YOUR TASK - Reproduce word for word the part of the notifiable transactions text below from "To determine whether a" to "under Chapter 14.".
··· EXTRACT TO READ ···
XV. NOTIFIABLE TRANSACTIONS
Chapter 14 of the Listing Rules sets out detailed requirements in respect of certain transactions, principally acquisitions and disposals by a listed issuer, of which the Stock Exchange of Hong Kong (the “Exchange”) must be notified. The term “listed issuer”, as used in Chapter 14 and in this memorandum, refers to both the listed issuer itself and its subsidiaries and accordingly, transactions entered into by subsidiaries of the listed issuer may constitute notifiable transactions under Hong Kong Listing Rules. A transaction may be both a notifiable transaction and a connected transaction under Hong Kong Listing Rules, in which case the listed issuer must comply with the provisions of Chapter 14 and Chapter 14A.
To determine whether a transaction is notifiable, it is first necessary to determine whether it falls within the definition of “transaction” under Chapter 14.
1. Definition of Transaction
For the purposes of Chapter 14 any reference to a “transaction” by a listed issuer, includes:
- the acquisition or disposal of assets, including deemed disposals as referred to in Main Board Rule 14.29;
- any transaction involving a listed issuer writing, accepting, transferring, exercising or terminating an option to acquire or dispose of assets or to subscribe for securities;
- entering into or terminating finance leases where the financial effects of such leases have an impact on the balance sheet and/or profit and loss account of the listed issuer;
- entering into or terminating operating leases which, by virtue of their size, nature or number, have a significant impact on the operations of the listed issuer. The Exchange will normally consider an operating lease or a transaction involving multiple operating leases to have a “significant impact” if such lease(s), by virtue of its/their total monetary value or the number of leases involved, represent(s) a 200% or more increase in the scale of the listed issuer’s existing operations conducted through lease arrangements of such kind;
- granting an indemnity or a guarantee or providing financial assistance, except to the listed issuer’s own subsidiaries, or unless the listed issuer is a banking company or a securities house (however, if such a transaction constitutes a connected transaction, the issuer must comply with the provisions of Chapter 14A); and
- entering into any arrangement or agreement involving the formation of a joint venture entity in any form, such as a partnership or a company, or any other form of joint arrangement.
To the extent not expressly provided in (a) to (f) above, the definition of “transaction” excludes any transaction of a revenue nature in the ordinary and usual course of business of the listed issuer.
··· DATA SHOWN ···
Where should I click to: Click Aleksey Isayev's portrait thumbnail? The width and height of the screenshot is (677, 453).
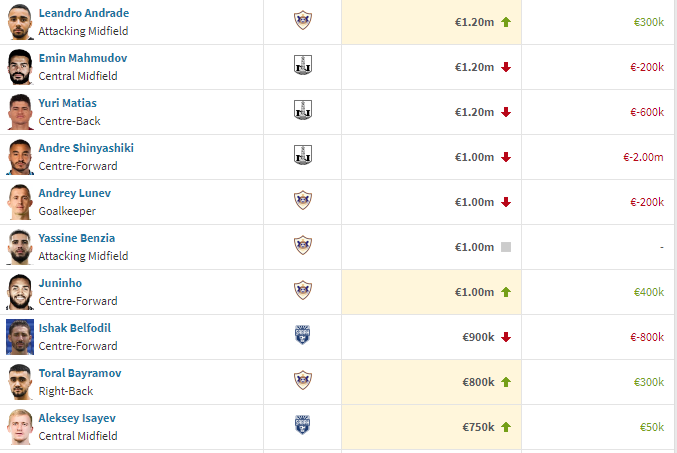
···
RESPONSE TO THE TASK -
To determine whether a transaction is notifiable, it is first necessary to determine whether it falls within the definition of “transaction” under Chapter 14.